Some info we have found:
After moving to WRL8 (kernel 4.1), we are seeing one core is always heavily loaded with kworker/ksoftirqd after system is up. Appears to be handling reschedule interrupts. For output below you can see RES count is high on core 19.
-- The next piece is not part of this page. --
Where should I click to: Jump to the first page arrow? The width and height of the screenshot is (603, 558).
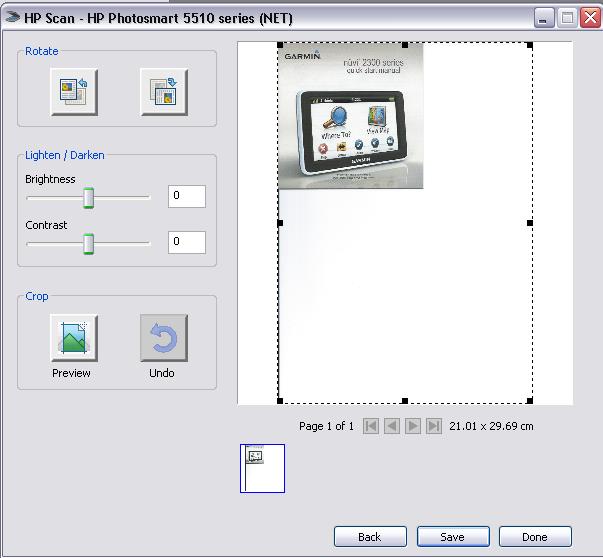(371, 426)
root@Firepower-module1:~# cat /proc/interrupts | grep RES
RES: 27484 534 653 521 502 617 500 379 572 703 681 541 697 603 634 646 457 583 467 89784 630
root@Firepower-module1:~# top
……
501 root 20 0 0 0 0 R 53.2 0.0 17:03.34 kworker/19:1
84 root 20 0 0 0 0 R 31.2 0.0 9:56.57 ksoftirqd/19
The USB driver, xhci_hcd, is used for both WRL6 (kernel 3.10) and WRL8 base images:
Flags: bus master, medium devsel, latency 0, IRQ 373
Memory at 51a80000 (64-bit, non-prefetchable) [size=64K]
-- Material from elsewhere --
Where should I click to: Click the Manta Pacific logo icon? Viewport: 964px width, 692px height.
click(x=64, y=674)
Capabilities: [70] Power Management version 2
Capabilities: [80] MSI: Enable+ Count=1/8 Maskable- 64bit+
Kernel driver in use: xhci_hcd
However, the following USB patch was added to WRL8:
- usb-add-owl-usb2.0-device-driver.patch
Not sure whether this patch has caused the issue.
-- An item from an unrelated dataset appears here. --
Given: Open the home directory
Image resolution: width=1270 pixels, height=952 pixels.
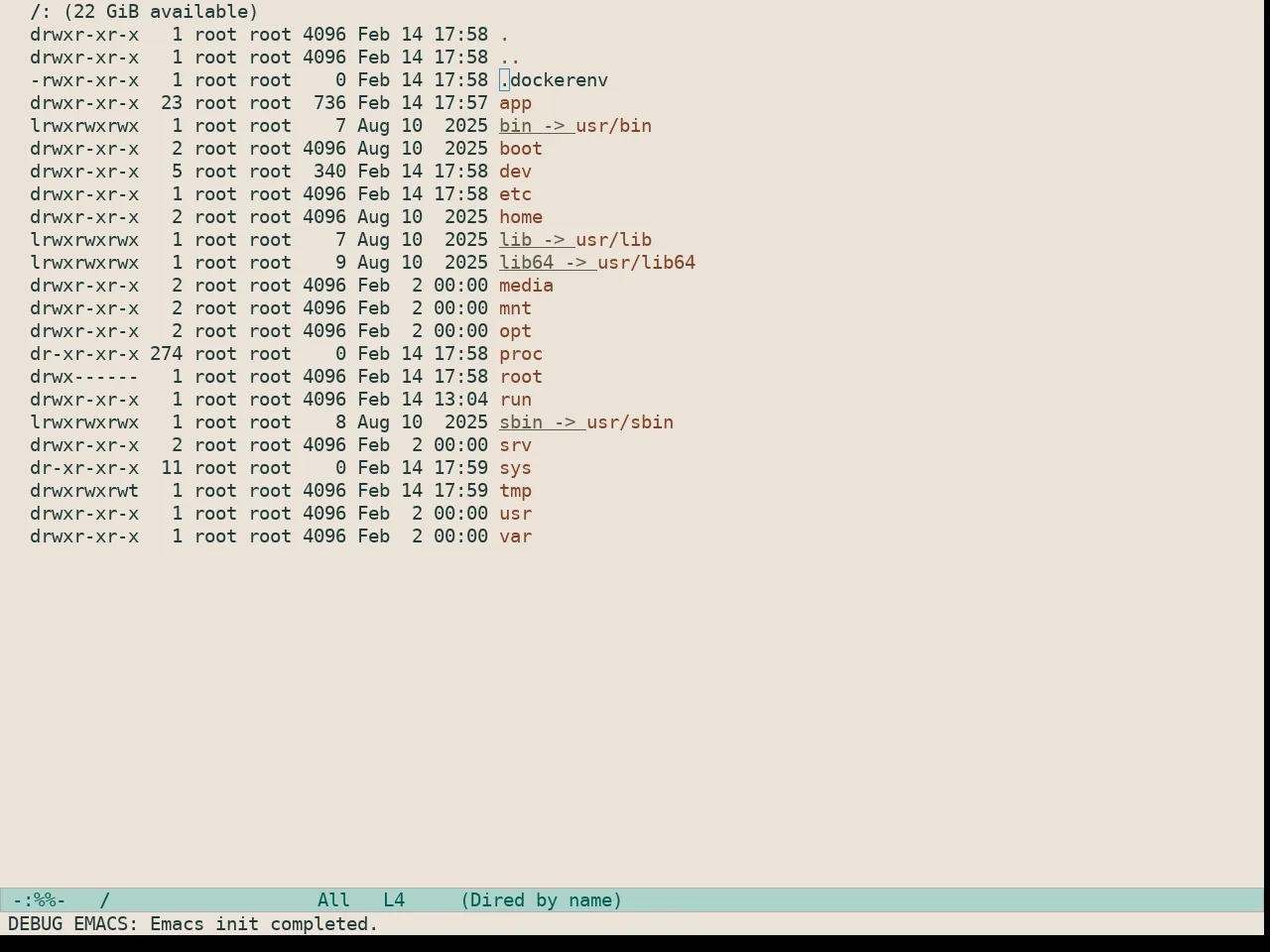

Also notice the difference in kernel messages for USB in WRL6 and WRL8 base images:
WRL6 (good):
root@Firepower-module2:~# dmesg | grep xhci
[ 24.239964] xhci_hcd 0000:00:14.0: setting latency timer to 64
[ 24.239967] xhci_hcd 0000:00:14.0: xHCI Host Controller
[ 24.240031] xhci_hcd 0000:00:14.0: new USB bus registered, assigned bus number 1
[ 24.241172] xhci_hcd 0000:00:14.0: cache line size of 64 is not supported
[ 24.241174] xhci_hcd 0000:00:14.0: supports USB remote wakeup
[ 24.241236] xhci_hcd 0000:00:14.0: irq 373 for MSI/MSI-X
[ 24.241293] usb usb1: Manufacturer: Linux 3.10.62-ltsi-WR6.0.0.29_standard xhci_hcd
[ 24.241393] xHCI xhci_add_endpoint called for root hub
[ 24.241395] xHCI xhci_check_bandwidth called for root hub
[ 24.250064] xhci_hcd 0000:00:14.0: xHCI Host Controller
[ 24.250129] xhci_hcd 0000:00:14.0: new USB bus registered, assigned bus number 2
[ 24.250134] xhci_hcd 0000:00:14.0: supports USB remote wakeup
[ 24.250158] usb usb2: Manufacturer: Linux 3.10.62-ltsi-WR6.0.0.29_standard xhci_hcd
[ 24.250242] xHCI xhci_add_endpoint called for root hub
[ 24.250243] xHCI xhci_check_bandwidth called for root hub
[ 24.560899] usb 1-10: new high-speed USB device number 2 using xhci_hcd
[ 24.891252] usb 1-10.1: new high-speed USB device number 3 using xhci_hcd
WRL8 (bad)
root@Firepower-module3:~# dmesg | grep xhci
[ 19.973032] xhci_hcd 0000:00:14.0: xHCI Host Controller
[ 19.973076] xhci_hcd 0000:00:14.0: new USB bus registered, assigned bus number 1
[ 19.974199] xhci_hcd 0000:00:14.0: hcc params 0x200077c1 hci version 0x100 quirks 0x00009810
[ 19.974205] xhci_hcd 0000:00:14.0: cache line size of 64 is not supported
[ 19.984178] xhci_hcd 0000:00:14.0: xHCI Host Controller
[ 19.984207] xhci_hcd 0000:00:14.0: new USB bus registered, assigned bus number 2
[ 20.296535] usb 1-10: new high-speed USB device number 2 using xhci_hcd
[ 20.737011] usb 1-10.1: new high-speed USB device number 3 using xhci_hcd
[ 61.918442] usb 1-10.1: reset high-speed USB device number 3 using xhci_hcd
[ 62.488422] usb 1-10.1: new high-speed USB device number 4 using xhci_hcd
We saw the ‘usb 1-10.1: reset high-speed USB device number 3 using xhci_hcd’ message on several of the new blades.